INDONESIA has a habit of minting billionaires. The listing of PT Amman Mineral Internasional was one of the best IPOs globally last year. At $750m it topped the list of debutants to the country’s modestly sized equity market that included Harita Nickel and Merdeka Battery Minerals, which collectively raised $1.25bn via IPOs.

They have mining in common where a concerted push towards battery minerals is giving fresh impetus to a nation known for its coal.

One consequence of the IPO rush is a bevy of new billionaires. Amman Mineral chair Agus Projosasmito was worth $2.7bn after the firm’s stock rose 269%. Five of the company’s other co-investors are also billionaires, each with a link to Anthoni Salim, the tycoon atop Salim Group, one of Indonesia’s largest conglomerates.

“Without connections, you can’t enter this industry,” Siwage Dharma Negara, a senior fellow with Singapore-based think-tank ISEAS-Yusof Ishak Institute told Bloomberg in October. This is a rule of the game Omnia Holdings’ explosives business, BME, is taking to heart. In April it bought shares in Indonesia’s second-largest explosives company, MNK.

BME CEO Ralf Hennecke estimates that half of the company’s business will be from outside Africa in a few years. A “fundamental chunk” of this will be from Indonesia. “We want to follow the money, where most of the exploration happens, where most mine pipelines are, and the sector is growing,” says Hennecke in an interview.

“The nickel sector in Indonesia is exploding. It has become the top nickel producer and we will benefit at some point.” Thanks to new smelting technology, the Asian country has liberated millions of tons of low-grade nickel resources. The impact has been seismic, driving down the nickel price more than 40% last year and forcing some of the world’s mining giants to shutter mines, including Glencore.

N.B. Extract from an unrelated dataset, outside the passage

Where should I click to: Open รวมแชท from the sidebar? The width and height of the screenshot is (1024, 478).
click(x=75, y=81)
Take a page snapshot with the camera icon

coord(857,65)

Hennecke says BME views its Indonesia investment as in its initial phase. Integrating culturally is obviously a key challenge. Understanding the scope of the promise is another.

But the importance of BME to Omnia’s upside is clear. Mining income outstripped contributions to operating profit of the agriculture and chemicals divisions in the six months ended September. Of this, more than half was from international business.

There are good reasons for this shift in emphasis. Omnia faces the same infrastructural pressures as other agricultural and mining businesses in South Africa.

Seelan Gobalsamy, Omnia CEO since 2019, says infrastructure is unavoidably the discussion. “I don’t think you’re going to find a player in this market that doesn’t talk about Transnet; that doesn’t talk about port disruption, that doesn’t talk about electricity.” Add to that incoming threats such as road and water supply disruption. “That’s going to play in our business quite significantly,” he says.

Gobalsamy thinks Omnia will grow in South Africa — but not because the market is growing. “It’s because we’re taking away market share or we’re growing into spaces we are not in.” BME is the largest supplier of explosives to opencast mines in Southern Africa, an area that still represents opportunity. But increasingly, the allure of more distant markets may prove too difficult to resist.

He agrees that the emergence of Saudi Arabia, with its powerful nation state balance sheet and an open mind on East/West political affiliation, is too important to ignore. While Indonesia is on the firm’s books, so are traditional Western markets.

In October, BME bought a minority stake in Hypex Bio Explosives Technology, a Swedish company with non-nitrous explosives technology low in carbon. It could “totally transform” the global explosives sector. The company has another partnership in Canada.

“We’ve tried to take on the challenge of operating in very difficult frontier markets, very complex political markets in Zimbabwe, and in some instances, it works. In other instances, it doesn’t go according to plan. But we tackle it,” says Gobalsamy.

A version of this article first appeared in the Financial Mail.